Wednesday, September 28, 2011

Small Mercies

As I slammed the boot down on my groceries, I saw, too late, my car keys sitting where I had thrown them, on its floor. Fortunately -70/30 - I had left the car unlocked, so could open the boot to retrieve them.
Coming home from shopping, I found that I didn't have my house keys. Fortunately, by chance I not only had the key to another door, but had left it unsnibbed:  a rare occurence.
After leaving work I realised, at my car, that I no longer had the work keys. I retraced my steps in this very poorly lit area and saw a tiny, slightly denser area of blackness: the keys.
Small problems which could have wasted frustrating hours and hours.
When Mark was painting my house I told him that he had to accomodate the fact that this front window had previously been painted closed, and couldn't be opened.
"No it's not," he said, and used one finger to open the window

So, for 15 years or so, in this area which has quite a high burglary rate, I could have been easily burgled.  But wasn't.
Small mercies. Big gratitude.

4 comments:

The Elephant's Child said...

Big mercies. Oh wow. Those events were the sort which can so easily result in totally hellish days. And have you noticed that once a day starts to go wrong it gains momentum on its downward slide?
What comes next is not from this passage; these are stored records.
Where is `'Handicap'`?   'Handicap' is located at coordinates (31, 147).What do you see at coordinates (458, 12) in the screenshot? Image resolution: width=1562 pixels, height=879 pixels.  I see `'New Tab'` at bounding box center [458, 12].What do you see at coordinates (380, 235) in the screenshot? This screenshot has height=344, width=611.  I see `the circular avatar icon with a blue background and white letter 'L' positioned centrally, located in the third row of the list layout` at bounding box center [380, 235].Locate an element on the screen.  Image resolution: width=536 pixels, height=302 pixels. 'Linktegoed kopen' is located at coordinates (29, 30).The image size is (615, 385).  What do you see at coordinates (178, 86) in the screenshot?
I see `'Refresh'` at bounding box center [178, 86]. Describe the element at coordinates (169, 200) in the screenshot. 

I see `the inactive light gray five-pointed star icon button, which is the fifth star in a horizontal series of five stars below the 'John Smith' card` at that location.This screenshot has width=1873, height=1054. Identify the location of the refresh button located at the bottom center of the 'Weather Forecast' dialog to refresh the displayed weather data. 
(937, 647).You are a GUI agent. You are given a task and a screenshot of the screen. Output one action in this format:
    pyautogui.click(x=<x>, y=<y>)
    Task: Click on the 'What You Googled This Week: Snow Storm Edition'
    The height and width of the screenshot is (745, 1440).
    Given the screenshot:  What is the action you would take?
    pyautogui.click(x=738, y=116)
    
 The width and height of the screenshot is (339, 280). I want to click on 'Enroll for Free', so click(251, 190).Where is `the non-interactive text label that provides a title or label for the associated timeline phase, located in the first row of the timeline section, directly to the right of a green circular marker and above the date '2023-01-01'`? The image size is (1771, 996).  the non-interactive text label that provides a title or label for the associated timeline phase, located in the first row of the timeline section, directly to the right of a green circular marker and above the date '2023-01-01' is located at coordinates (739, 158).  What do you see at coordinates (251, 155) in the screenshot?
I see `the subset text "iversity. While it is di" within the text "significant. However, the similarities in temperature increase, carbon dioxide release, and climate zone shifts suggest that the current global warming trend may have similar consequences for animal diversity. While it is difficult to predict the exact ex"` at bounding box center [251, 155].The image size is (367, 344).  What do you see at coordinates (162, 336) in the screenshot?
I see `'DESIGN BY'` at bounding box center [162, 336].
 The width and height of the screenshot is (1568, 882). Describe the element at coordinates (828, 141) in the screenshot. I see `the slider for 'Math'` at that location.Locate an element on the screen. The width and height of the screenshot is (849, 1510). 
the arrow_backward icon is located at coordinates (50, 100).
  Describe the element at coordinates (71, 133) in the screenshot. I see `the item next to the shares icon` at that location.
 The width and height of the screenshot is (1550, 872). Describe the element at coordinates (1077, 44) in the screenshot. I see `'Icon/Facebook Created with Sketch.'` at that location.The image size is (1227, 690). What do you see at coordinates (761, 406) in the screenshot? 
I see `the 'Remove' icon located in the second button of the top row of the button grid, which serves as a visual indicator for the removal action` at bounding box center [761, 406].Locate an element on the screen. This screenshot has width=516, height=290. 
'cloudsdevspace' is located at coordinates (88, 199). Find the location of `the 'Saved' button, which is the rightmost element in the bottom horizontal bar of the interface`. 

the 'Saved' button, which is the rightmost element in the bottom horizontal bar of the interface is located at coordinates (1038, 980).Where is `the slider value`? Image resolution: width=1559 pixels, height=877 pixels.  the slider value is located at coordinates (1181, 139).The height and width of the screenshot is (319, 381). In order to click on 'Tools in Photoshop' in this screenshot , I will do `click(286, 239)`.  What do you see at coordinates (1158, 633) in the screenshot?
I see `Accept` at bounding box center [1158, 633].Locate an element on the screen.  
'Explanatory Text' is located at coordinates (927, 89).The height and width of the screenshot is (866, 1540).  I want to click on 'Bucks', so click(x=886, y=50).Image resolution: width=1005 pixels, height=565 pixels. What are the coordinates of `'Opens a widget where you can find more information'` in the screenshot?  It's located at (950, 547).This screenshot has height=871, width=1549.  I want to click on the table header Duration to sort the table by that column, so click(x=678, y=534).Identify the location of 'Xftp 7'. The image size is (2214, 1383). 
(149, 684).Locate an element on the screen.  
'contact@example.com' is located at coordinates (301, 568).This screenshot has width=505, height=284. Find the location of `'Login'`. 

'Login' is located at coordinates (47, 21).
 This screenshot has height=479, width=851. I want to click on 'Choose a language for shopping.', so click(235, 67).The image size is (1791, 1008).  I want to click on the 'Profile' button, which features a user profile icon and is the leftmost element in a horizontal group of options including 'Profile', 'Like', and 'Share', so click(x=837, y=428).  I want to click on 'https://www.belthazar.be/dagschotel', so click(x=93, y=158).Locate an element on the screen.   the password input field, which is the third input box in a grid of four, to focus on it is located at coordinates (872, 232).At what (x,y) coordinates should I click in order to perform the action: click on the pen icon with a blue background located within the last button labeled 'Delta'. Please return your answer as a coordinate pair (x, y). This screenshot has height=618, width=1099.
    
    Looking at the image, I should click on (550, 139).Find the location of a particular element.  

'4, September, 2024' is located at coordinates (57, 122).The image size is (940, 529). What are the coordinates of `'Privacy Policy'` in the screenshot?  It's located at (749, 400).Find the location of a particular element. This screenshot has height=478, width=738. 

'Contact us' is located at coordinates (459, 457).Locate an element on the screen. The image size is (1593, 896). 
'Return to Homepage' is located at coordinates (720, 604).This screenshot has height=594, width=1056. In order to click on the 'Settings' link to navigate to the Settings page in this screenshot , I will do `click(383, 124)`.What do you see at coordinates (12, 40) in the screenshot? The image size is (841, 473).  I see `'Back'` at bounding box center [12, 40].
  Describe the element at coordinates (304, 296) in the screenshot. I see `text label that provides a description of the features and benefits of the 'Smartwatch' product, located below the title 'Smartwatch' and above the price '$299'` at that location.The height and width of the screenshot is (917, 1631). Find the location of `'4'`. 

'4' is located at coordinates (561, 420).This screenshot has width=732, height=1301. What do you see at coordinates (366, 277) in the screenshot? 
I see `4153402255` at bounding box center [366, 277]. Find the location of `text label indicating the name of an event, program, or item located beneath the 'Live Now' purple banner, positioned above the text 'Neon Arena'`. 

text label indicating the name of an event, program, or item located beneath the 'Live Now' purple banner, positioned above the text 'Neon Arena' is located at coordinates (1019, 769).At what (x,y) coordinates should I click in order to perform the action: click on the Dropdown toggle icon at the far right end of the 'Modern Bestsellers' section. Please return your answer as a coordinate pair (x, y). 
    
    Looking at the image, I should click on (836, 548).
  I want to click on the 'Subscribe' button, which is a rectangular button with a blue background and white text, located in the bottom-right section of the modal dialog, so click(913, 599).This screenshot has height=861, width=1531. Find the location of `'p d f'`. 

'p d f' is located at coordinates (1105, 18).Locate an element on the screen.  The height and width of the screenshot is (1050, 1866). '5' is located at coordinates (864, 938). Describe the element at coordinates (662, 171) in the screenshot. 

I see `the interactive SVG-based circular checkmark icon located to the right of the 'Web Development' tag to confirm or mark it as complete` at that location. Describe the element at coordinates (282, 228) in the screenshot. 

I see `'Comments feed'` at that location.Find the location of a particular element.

Relatively Retiring said...

Yes, very large mercies.
Having locked myself out once or twice I now have one of those digital key-safes on an outside wall. All I need now is to remember the security code for it.

Frances said...

Elephant's Child: those events can lead to days that are non-days; just a load of difficulties restoring-us-to-where-we were-before all this rubbish happened days. Wasted days.

Frances said...

I haven't heard of the digital key-safes, RR....I'm not sure that I have confidence in remembering a number for this as well as for the numerous pins, log in details etc.
I think that I have taught myself to be scrupulous about putting keys in their correct, retrievable space. Or, rather, external events have at last taught me this.